It’s rare that a book in a mystery series can be so different from the rest of the series and yet still fit. THE SHAPE SHIFTER fits that description. Even its opening chapter is a departure from the get-the-action-going formula at which Hillerman excels. This book opens on our hero, the legendary Lieutenant Leaphorn in an awkward social position, paying a call the newlyweds Jim and Bernadette, apologizing for missing their wedding and bringing them a gift basket. Hardly the grisly imagery we’ve come to expect.
Most of the rest of the book is told as a flashback, another oddity for the series, but it works. Hillerman died two years after this book was published. I don’t know if he meant it to be the last book in the series, but if fulfills that roles very well. The book ends with Leaphorn seeming to make peace with his retirement. His use of Navajo legends and supernatural imagery as way of avoiding implicating himself on the crimes of which he might yet be accused was a wonderful counterpoint to his previous need to bring all crimes into real human terms.
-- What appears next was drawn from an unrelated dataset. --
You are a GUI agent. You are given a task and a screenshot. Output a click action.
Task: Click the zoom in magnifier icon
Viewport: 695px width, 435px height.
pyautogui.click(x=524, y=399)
It shows him letting go of his defined role as a policeman and returning to his role as a Navajo man, who being forced to attend a white boarding school, missed out on his cultural childhood.
As with many character-driven mysteries, the actual mystery isn’t much of one, though the anticipation of the gathering of proof is engaging. While the gathering of proof is never actually completed, the end takes on a very satisfying Nero Wolfe like justice being done shortcut. Satisfying for the reader perhaps, but not for Leaphorn’s sense of right and wrong. He pays some dues, literally, but at the end of the book you sense that he’s pulling himself out of the game.
I’ve now read all of Hillerman’s Navajo mysteries, of course not in order. Some lazy time soon, perhaps after my next novel is written, I’m going to reread them in order. I can hardly wait.